La question de la prévention, elle est très difficile. C’est dans la méthode générale qui a été retenue, c’est un élément essentiel. Dans les mesures prises, c’est moins évident. Pour les quelque mesures qui sont prises, c’est pour anticiper l’exclusion, je pense en particulier dans le domaine du logement, multiplier toutes les possibilités de recours de discussion, négociation, avant par exemple d’aboutir à l’expulsion qui met la personne à la rue. On fait de la prévention, une situation très grave, en même temps dans la loi. Y a pas beaucoup de mesures qui sont des mesures clairement de prévention. Y a des démarches préventives.

  • 13/ Le cabinet de Martine Aubry a-t-il consulté aussi des experts pour mieux cerner ce phénomène ?

(…) L’exclusion n’est pas une évidence. C’est quelque chose de très complexe. Elle a des aspects très multiples. Pour en parler, il faut que des gens qui sont experts prennent du temps pour réfléchir, travailler, produire des études, des statistiques. Ils travaillent de telle manière qu’il y ait des informations qui permettent de faire le point sur l’exclusion. Est-ce que ça s’améliore ? Est-ce que ça se dégrade ? Est-ce que les formes de l’exclusion dominante se modifient ? Quelles sont les trajectoires des gens ? Des processus d’exclusion ? Ça, c’est important qu’il y ait une institution publique.

  • 14/ Que pensez-vous de la proposition faite par les groupes radicaux. Ces derniers souhaitaient que les pouvoirs publics augmentent les impôts pour lutter contre les exclusions ?

Le positionnement de ces groupes de cause révèle tout simplement leur point de vue politique. Ce n’est pas le boulot de l’administration. Y a des institutions qui ont déjà sur ces questions des responsabilités : le Conseil Economique et Social, les députés, les sénateurs. C’est à eux de dire comment ils devraient répartir les impôts… Il existe un centre des revenus et des coûts.

  • 15/ Pourquoi les cabinets ministériels accordaient plus d’importance aux membres du collectif Alerte qu’à l’autre baptisé Contre la précarisation et l’exclusion ?

En l’occurrence les associations qui avaient depuis longtemps travaillé sur les questions de lutte contre l’exclusion et d’accès aux droits étaient essentiellement les associations regroupées au sein du collectif alerte, ça faisait des années qu’elles avaient rapproché leurs points de vue parce que au départ les points de vue de différentes associations n’étaient pas du tout unifiés et d’autre part les associations du collectif Alerte sont des associations éminemment importantes par leur nombre de militants, leur ancienneté, le nombre de personnes prises en charge (…). Le collectif Alerte pesait relativement lourd dans cette affaire mais d’autres associations ont été aussi pris en compte.

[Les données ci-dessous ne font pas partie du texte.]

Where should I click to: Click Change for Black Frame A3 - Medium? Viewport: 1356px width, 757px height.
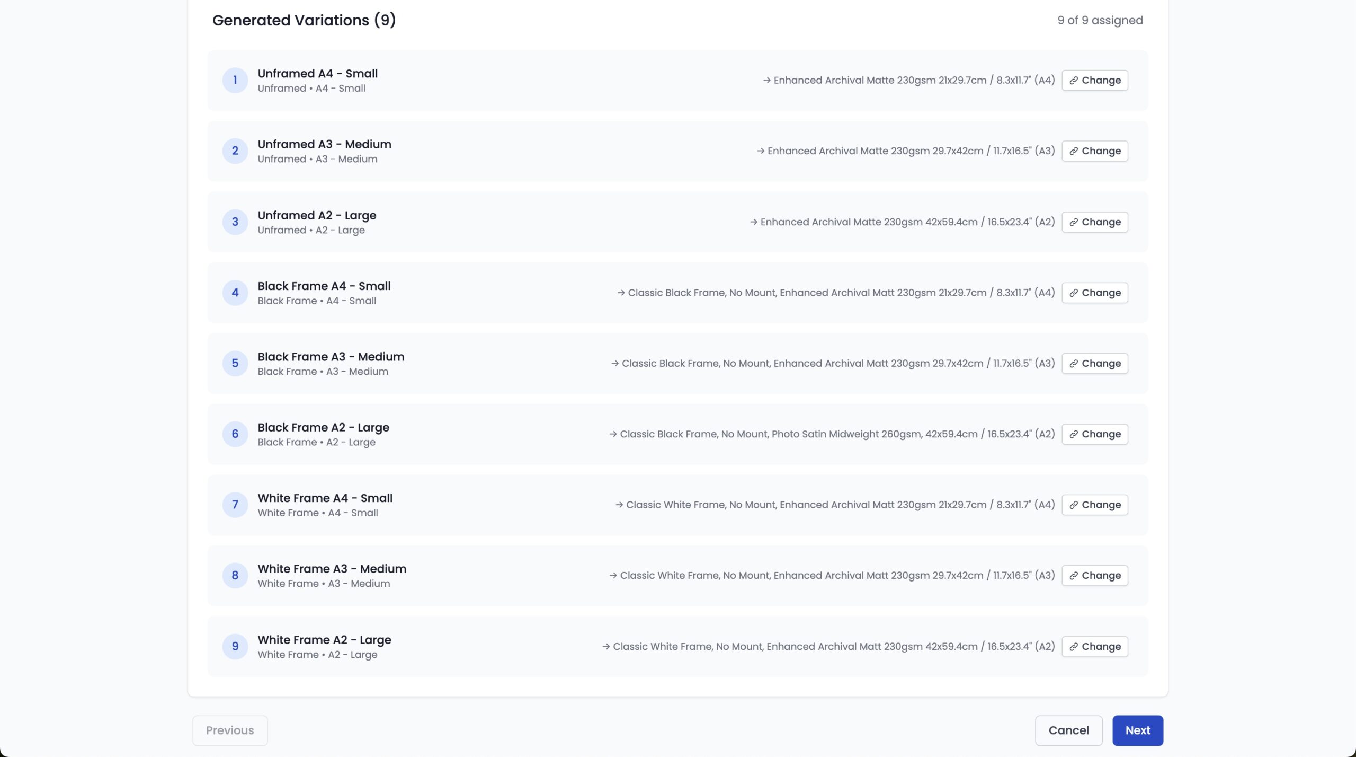[x=1094, y=364]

Il était tout à fait naturel que Alerte soit au cœur du débat avec le gouvernement. Mais en fait des contacts existaient et ont existé pendant la préparation du programme et de la loi contre les exclusions avec l’ensemble des composantes associatives (…). Le collectif Alerte pesait relativement lourd dans cette affaire mais d’autres associations ont été pris en compte.